Um dia desses fiquei me perguntando por que não estou no Genkidama. Achei que era porque eu fazia piadas sem graça, mas aí lembrei que o Leonardo Kitsune tá lá. Então só pode ser porque eu não analiso animes seriamente como a nossa imprensa especializada (pff). Por isso, decidi usar toda a habilidade adquirida lendo reviews de outros blogs e fazer o meu próprio review pedante de anime, no qual eu poderei expor toda a minha cultura superior enquanto estabeleço a minha superioridade sobre todos vocês leitores.

Essa vai ser a minha experiência do dia. Para começar, escolhi um anime fácil. Beyblade. A primeira temporada mesmo, aquela que você fingia que não via mas sempre zoava falando os nomes certos. Então, let it ri…. digo, IKIMASU para a análise!

***


Beyblade é mais uma obra prima da animação japonesa produzida pelo estúdio Madhouse, que é o responsável pelos melhores animes do mundo há vinte anos.  É a história de um garoto espevitado chamado Tyson Granger que participa de ousados duelos envolvendo piões de batalha.

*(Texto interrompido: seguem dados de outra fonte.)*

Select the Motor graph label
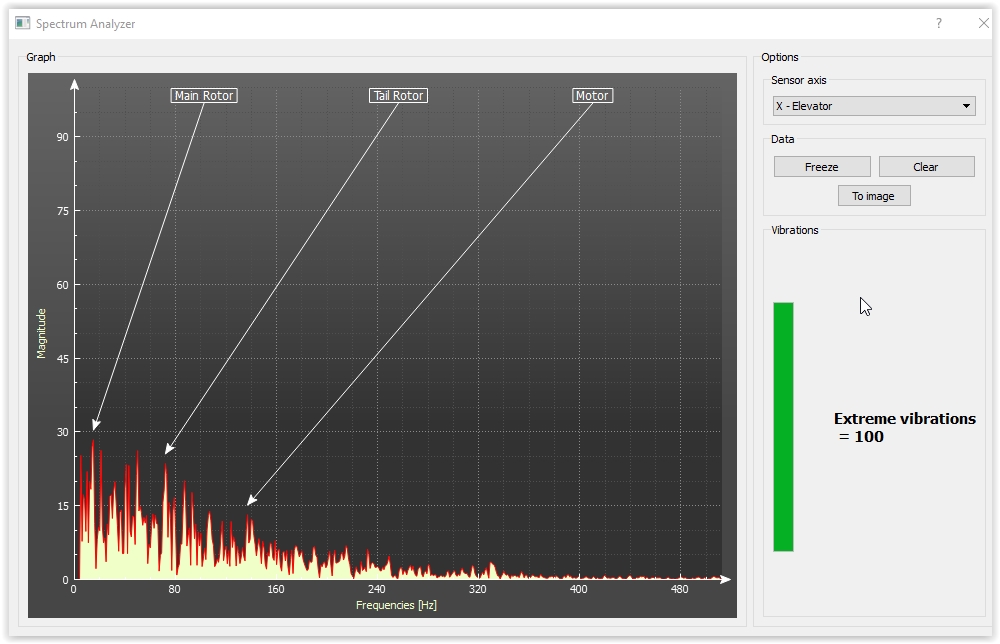This screenshot has width=1000, height=644. (x=592, y=96)
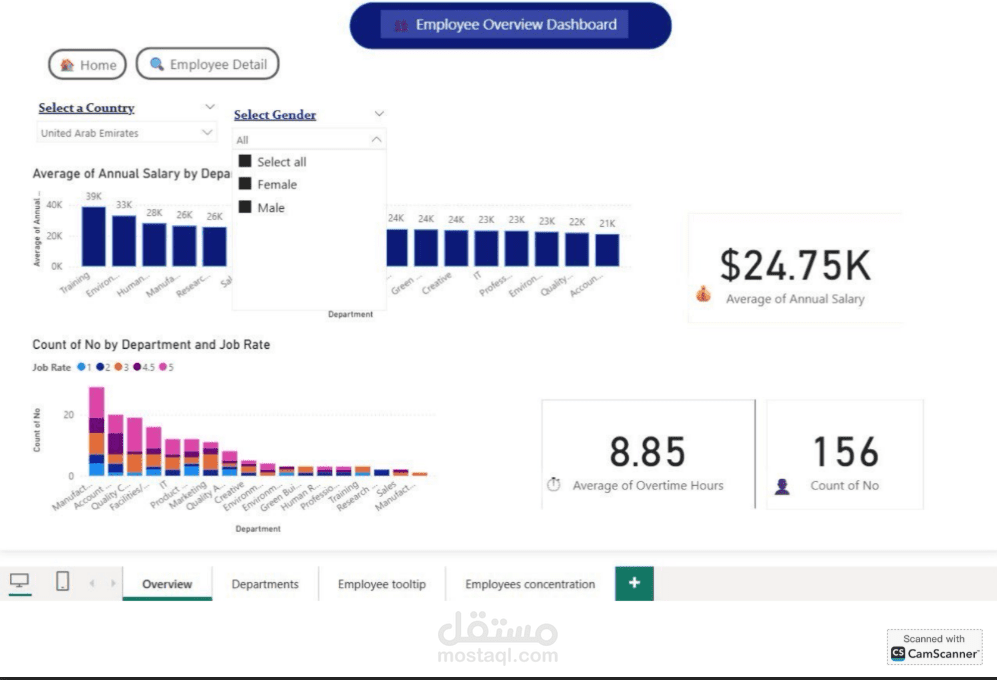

Você leitor não deve ter percebido, mas Tyson não é um nome japonês. Isso acontece porque o anime foi editado e tesourado inescrupulosamente pelos maléficos americanos, porque o nome original dele é Takao. O fracasso do anime com certeza deve estar ligado a isso, tenho quase certeza.


A trama de Beyblade envolve campeonatos disputados com os personagens lutando com seus piões. Tudo não passa de uma forma de pastiche que se refere a uma alegoria da sociedade que se monta nos seres menos pensantes e mais fortes para o erguimento de uma sociedade mais justa, como visto no período Edo da história japonesa. Estes ciclos históricos se repetem constantemente no universo ficcional japonês, e esta constância se mantém até o ponto de virada do plot, que é a vitória de Takao.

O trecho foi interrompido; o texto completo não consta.